During the novel’s second half, the four children are pursuing their own paths, with Omar causing the least friction – driving a taxi and finding a stable girlfriend. Malika has an administrative job in the Bobigny town hall, where she has already caused a ruffle by speaking Arabic to a man who struggles with French. There is a rule that requires employees to speak exclusively in French, and Malika’s colleague Bianca – who comes from Martinique – snitches on her to the boss. It strikes Malika as a disgrace to Fanon’s legacy that someone from a French-controlled territory has betrayed a colleague from a former French colony. Back at the family home, Yamina tells her daughter to ‘stay discreet’ and keep below the fray. Hannah blows up at this mention of discretion: ‘People are dead because of your discretion’, she bellows, ‘isn’t that enough?’

For the two eldest daughters, Yamina’s past in Algeria is an increasingly troubling presence. It acts as a psychic barrier as they try to build their lives in France. Malika’s response to this impediment is intellectual, whereas Hannah is gripped by an anger she does not understand and cannot channel. Bored one day at work, Malika scours the internet for details about the place where her mother grew up and where much of her family still lives. But while digging through the archives she realizes there is no trace of their surname. It makes her feel as if her life is full of phantoms – as if she too is a ghostly presence, inhabiting a story full of gaps and silences. Malika finally accepts that her biography is fragmented, her memory in pieces, her heritage an unsolvable puzzle. We do not know where she will go from here, but it seems likely she will adopt a similar attitude to Guène: she will keep digging, speaking to people, interrogating neglected episodes from her history, without assuming these will add up to a self-consistent whole.

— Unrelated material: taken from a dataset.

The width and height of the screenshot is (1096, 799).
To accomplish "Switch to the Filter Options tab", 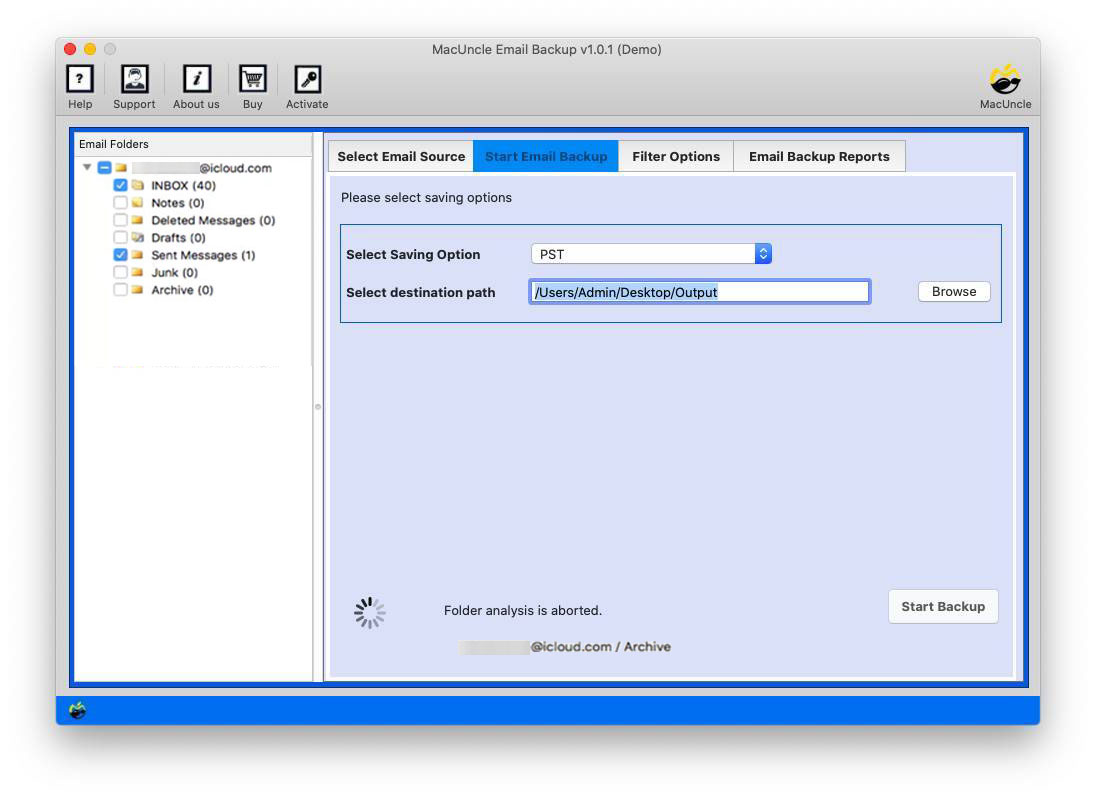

If Malika’s reaction to feeling incomplete involves a turn outward, Hannah takes a contrasting turn inward. Towards the end of the novel she makes a breakthrough by seeing a therapist to whom she describes the nightmares she has had since she was a girl, in which a young Jean-Marie Le Pen snatches her mother away from her. The therapist is reassuring, evoking Fanon in her reply:

This violence is normal, it’s a part of you, of your history, you carry within you this violence and the humiliations of those before you so that in a certain way you are the inheritorBut you alone can’t carry all this weight. You alone cannot repair the affront.

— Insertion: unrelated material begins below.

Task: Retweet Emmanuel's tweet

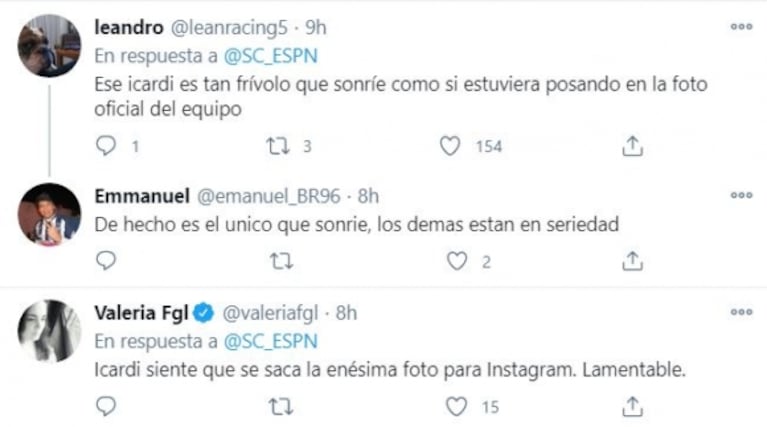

Imane, the youngest daughter, is less preoccupied with these questions of heritage. By the end of the novel she has left home, moved into a studio in Paris and started a job at Maxi Toys. She is happy enough, but her difficulty in finding a boyfriend makes her contemplate her residual out-of-place-ness:

Too independent for some, not enough for others. She supports freedom of expression but that doesn’t make her Charlie. She is Muslim and feminist. She is French and Algerian. She has neither straight nor curly hair. She is vegan when it isn’t halal. She is modern and reactionary. She is everything and its opposite.

Imane lives in a world that is not ready to welcome her complexity.

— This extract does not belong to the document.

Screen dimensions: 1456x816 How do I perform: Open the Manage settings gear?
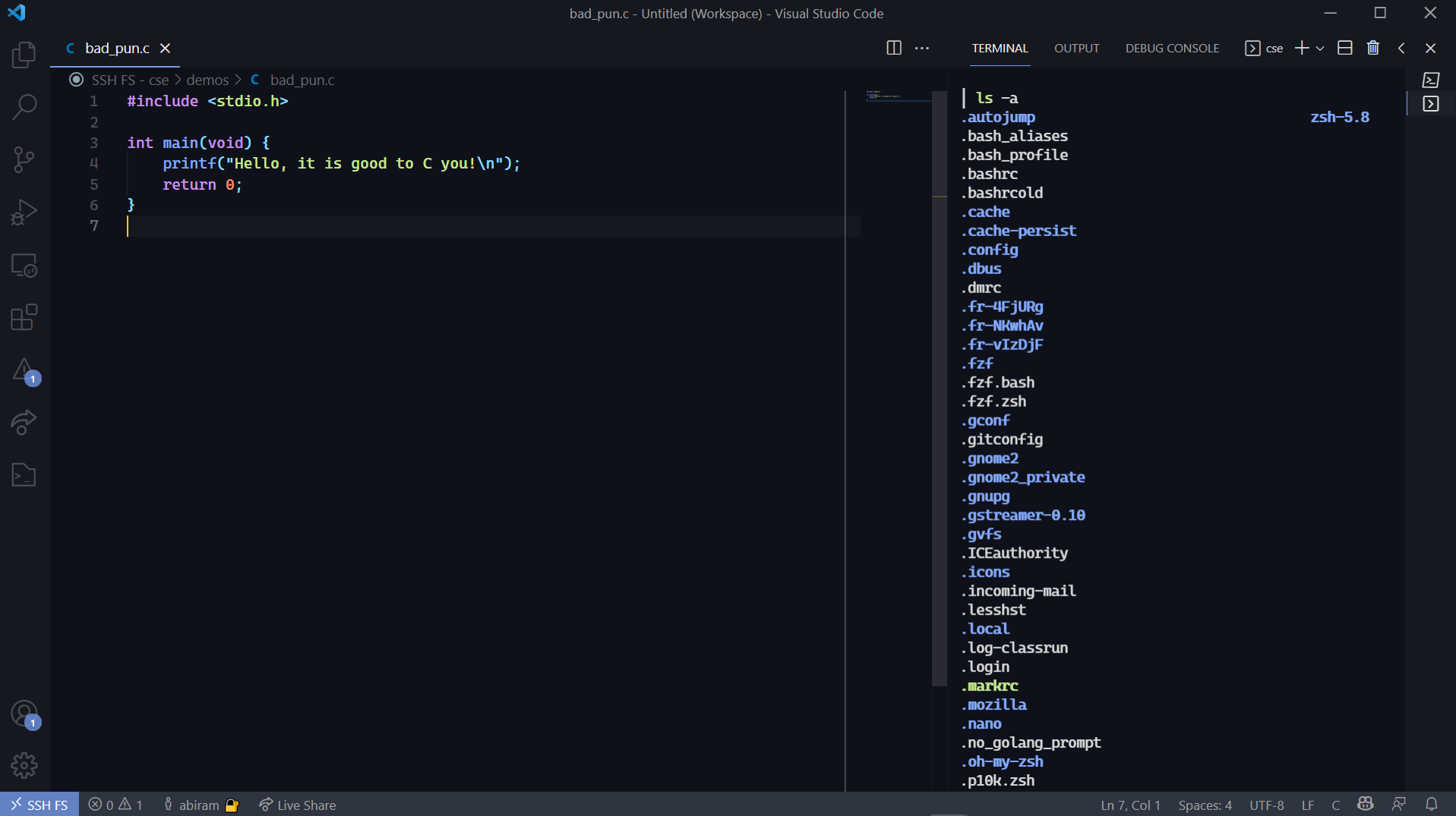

In the final pages of La Discrétion we follow the family to the countryside for a surprise holiday to celebrate Yamina’s birthday. They get on well with one another, but the old woman who rents them the apartment is rude and remote. Is this a symptom of her half-deafness, or is it a sign of racial prejudice? The daughters play their childhood game, ‘Racist or Not Racist?’, but they cannot quite settle on an answer. Guène’s spirited ending is also an ambiguous one. She does not set out to crack the problems of inheritance, but the children’s trajectories nonetheless chart various escape routes, even as their environment grows increasingly hostile and intolerant. Yamina’s daughters are not likely to become political activists; but at the level of their everyday interactions, they enact the psychological break with colonialism at the heart of Fanon’s mission.